São Mateus narra tanto a morte quanto a ressurreição do Senhor sob o impacto simbólico do terremoto. Tendo origem nas profundezas da Terra, entre os antigos o sismo sempre carregou em si um simbolismo trágico, avassalador e mítico. Nas Escrituras, quase sempre, é indicação da revelação divina na história. Haja vista o tremor violento da montanha do Sinai a sinalizar a nova orientação da vida de Israel, na lei e na aliança (Ex 19, 18).
Os símbolos sísmicos bíblicos falam e nos projetam para realidades que vão além. Assim acontece com o fato da morte de Jesus, descrita em linguagem desestabilizadora. Não só as trevas cobrem toda a Terra (Mt 27, 45). Há terremoto e fenda nas rochas (v. 51). O sismo causa grande medo no centurião e nos guardas (v. 54), temor próprio da reação humana diante de teofanias.

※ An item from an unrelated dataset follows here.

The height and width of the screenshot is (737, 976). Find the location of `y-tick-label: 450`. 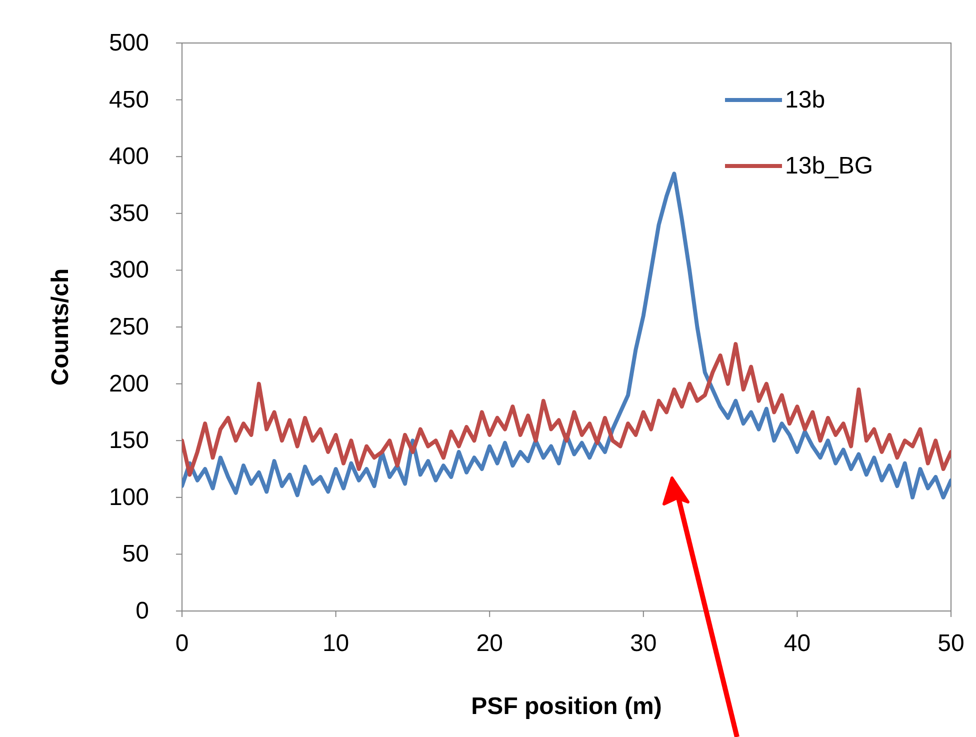

y-tick-label: 450 is located at coordinates (128, 100).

Se as próprias seguranças se apavoram, confirma-se que a morte de Jesus revela o agir de Deus. Ela é a realização do dia da justiça, anunciado em profecias, tais como: “Farei o sol declinar em pleno meio-dia e escurecerei a Terra em um dia de luz” (Am 8, 9); “Não esquecerei jamais nenhuma de suas ações. Não tremerá por causa disso a Terra?” (vv. 7-8). Assim, é após o medo do sismo que os soldados reconhecem o sagrado em Jesus: “Verdadeiramente, este era o Filho de Deus” (v. 54).
Um grande terremoto ocorre (28, 2) também por ocasião da narrativa preparatória da revelação de outro grande acontecimento: a ressurreição. Desce o Anjo do Senhor. Seu aspecto é o do relâmpago. Suas vestes são brancas como a neve. Ele é quem rola a pedra. Senta-se em cima. Diante da visão luminosa, os guardas do túmulo tremem de medo e ficam como mortos (v. 4). Aqueles, da guarda dos sacerdotes (27, 65), temem mais a visão que os soldados romanos o sismo.
A composição da cena prepara o anúncio da boa notícia às mulheres, também elas amedrontadas: “Não temais! Ele não está aqui, pois ressuscitou, conforme havia dito. Vinde ver o lugar onde Ele jazia” (v. 5-6). Entretanto, o sepulcro aberto e vazio se presta a outra interpretação: a violação da sepultura para sumir com o corpo (Mt 28,11-15). Diante disso, Mateus expressa a intenção apologética, através de pormenores. José de Arimateia depositou o corpo de Jesus no túmulo e “rolou uma grande pedra na entrada” (27,60). Portanto, de difícil locomoção. Reproduz a preocupação das autoridades judaicas e o consequente pedido a Pilatos: “Lembramo-nos do que aquele impostor disse quando ainda vivo: ‘depois de três dias ressuscitarei’. Ordena, pois que o sepulcro seja guardado com segurança até o terceiro dia, para que os discípulos não venham roubá-lo e depois digam ao povo: Ele ressuscitou dos mortos. A última impostura será pior do que a primeira” (vv. 63-64). Ele dá destaque às mulheres como primeiras a irem ao túmulo, apenas para vê-Lo, pois eram incapazes de rolar a grande pedra. Enfim, o ser celeste é quem a rola e senta-se sobre ela em total domínio da situação. Portanto, a intervenção é divina. Os guardas nada podem fazer, apenas se acovardam.
O segundo anúncio segue o primeiro, intimamente ligado ao apostolado das mulheres. Serão comunicadoras pessoais do Ressuscitado: “Ide já contar aos discípulos que Ele ressuscitou dos mortos, e que Ele vos precede na Galileia. Ali o vereis. Vede bem, eu vos disse” (28,7). Também sentem medo, mas é maior a alegria (v. 8). Durante o caminho de volta, o próprio Jesus virá ao encontro delas. Confirma o anúncio a ser dado e marca a assembleia com os seus, na Galileia.
As narrativas das aparições do Ressuscitado expressam de modo diverso as experiências de nossos primeiríssimos irmãos. Quanto aos apóstolos, unidos ao Jesus celeste como ao terrestre, foram qualificados como suas testemunhas e mediadores. Por isso, mantemos a comunhão necessária com eles e permanecermos unidos (1 Jo 1,3). Celebremos, pois, a Páscoa, renovando e atualizando a memória de nossa origem cristã, de seus sólidos fundamentos e do sentimento de pertença eclesial.